Bonjour fidèle lecteur et bienvenu futur fidèle lecteur.

En ce dimanche 12 avril 2015, alors que la moitié de la blogosphère est au marathon de Paris, et que l’autre moitié boucle les préparatifs de Bordeaux, je prenais le départ du Marath’vert du gatinais.
En vérité cette course n’a de marathon que la distance. …en effet, le speaker annonce, du sable, des monotraces, des descentes techniques, et un total de 21 côtes (soit 900D+)

Je m’étais inscrit un peu a l’arrache pour ………..’kiffer la vibe’ 🙂 (si tu veux plus de détail sur mon inscription c’est )

Le départ est donné a 7h45. Placé en queue de peloton, je fais le choix de partir lentement pour que le cardio ne s’emballe pas d’entrée.
Après moins d’1 km on rentre dans les bois par un monotrace..du coup une file indienne se forme et si nous ne sommes qu’une petite centaine, ça suffit pour bouchonner. Je dis donc adieu a mes rêves de podium!! (J’avais absolument aucun espoir de podium, mais là ça me donne quand même une bonne excuse 😉 )
On rentre assez vite dans le vif du sujet. Une bonne grosse côte direct, puis une descente puis re-une côte, et re-une descente. ..
Plutôt prudent dans les côtes, j’envoie un peu dans les descentes pour me créer un peu de place et ne pas piétiner dans les côtes suivantes.
Je fais également attention a ne pas garder le cardio trop haut mais les côtes sont tellement piquantes que ça se stabilise assez haut (pour les amateurs de chiffres, aux alentours des 80% de FCM en ce debut de parcours)

Au bout de 50min de course on sort de la foret pour atterir sur un chemin a travers champs.
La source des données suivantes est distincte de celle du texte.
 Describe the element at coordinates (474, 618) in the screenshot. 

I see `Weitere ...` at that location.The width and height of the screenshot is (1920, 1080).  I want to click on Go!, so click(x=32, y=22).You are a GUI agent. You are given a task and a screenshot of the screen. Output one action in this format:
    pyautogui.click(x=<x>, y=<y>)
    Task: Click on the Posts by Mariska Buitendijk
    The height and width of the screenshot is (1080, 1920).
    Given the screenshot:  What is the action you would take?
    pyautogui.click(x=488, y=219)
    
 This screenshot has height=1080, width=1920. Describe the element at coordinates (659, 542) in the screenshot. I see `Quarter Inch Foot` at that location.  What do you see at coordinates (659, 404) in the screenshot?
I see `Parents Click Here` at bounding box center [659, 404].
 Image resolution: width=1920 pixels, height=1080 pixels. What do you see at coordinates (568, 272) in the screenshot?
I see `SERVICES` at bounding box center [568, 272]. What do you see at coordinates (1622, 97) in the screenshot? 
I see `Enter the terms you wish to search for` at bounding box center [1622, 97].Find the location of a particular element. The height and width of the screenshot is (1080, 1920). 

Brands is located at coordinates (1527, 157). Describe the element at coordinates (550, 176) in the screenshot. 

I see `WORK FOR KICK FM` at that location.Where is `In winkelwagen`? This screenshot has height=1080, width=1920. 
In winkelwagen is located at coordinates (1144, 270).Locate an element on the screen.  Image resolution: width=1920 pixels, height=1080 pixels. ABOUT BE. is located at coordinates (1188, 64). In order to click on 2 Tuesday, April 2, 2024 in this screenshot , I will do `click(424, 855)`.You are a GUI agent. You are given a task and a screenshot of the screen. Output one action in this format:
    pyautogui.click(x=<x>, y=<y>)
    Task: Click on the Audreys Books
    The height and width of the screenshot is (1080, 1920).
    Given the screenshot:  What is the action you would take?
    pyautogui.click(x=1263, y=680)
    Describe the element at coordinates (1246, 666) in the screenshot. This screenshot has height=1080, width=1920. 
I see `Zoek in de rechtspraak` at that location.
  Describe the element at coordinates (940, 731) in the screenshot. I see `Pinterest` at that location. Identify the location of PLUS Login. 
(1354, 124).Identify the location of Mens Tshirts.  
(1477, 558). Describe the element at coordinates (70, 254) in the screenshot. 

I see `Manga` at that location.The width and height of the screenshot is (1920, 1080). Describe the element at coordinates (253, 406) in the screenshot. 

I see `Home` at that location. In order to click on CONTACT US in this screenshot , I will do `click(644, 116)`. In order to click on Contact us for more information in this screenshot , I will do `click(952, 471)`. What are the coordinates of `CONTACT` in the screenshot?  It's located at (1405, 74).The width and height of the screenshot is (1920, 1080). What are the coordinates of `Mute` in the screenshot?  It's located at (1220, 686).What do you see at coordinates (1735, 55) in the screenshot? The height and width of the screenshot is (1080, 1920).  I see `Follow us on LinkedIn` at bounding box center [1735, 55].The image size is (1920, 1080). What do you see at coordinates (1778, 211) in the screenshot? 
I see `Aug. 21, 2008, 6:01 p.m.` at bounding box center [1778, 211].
Il y a un leger brouillard, au milieu duquel les silhouettes de runner sont dessinés par les rayons du soleil. .c’est un moment très agréable (j’espère, fidèle lecteur, que tu as apprécié cette partie poétique parce qu’il n’y en aura pas 2!!! 🙂 )

Sur cette grande plaine, je suis rattrapé par un assez grand runner avec un maillot jaune ( je ne le sais pas a ce moment là mais on va rester ensemble ou presque jusqu’au 38e km..)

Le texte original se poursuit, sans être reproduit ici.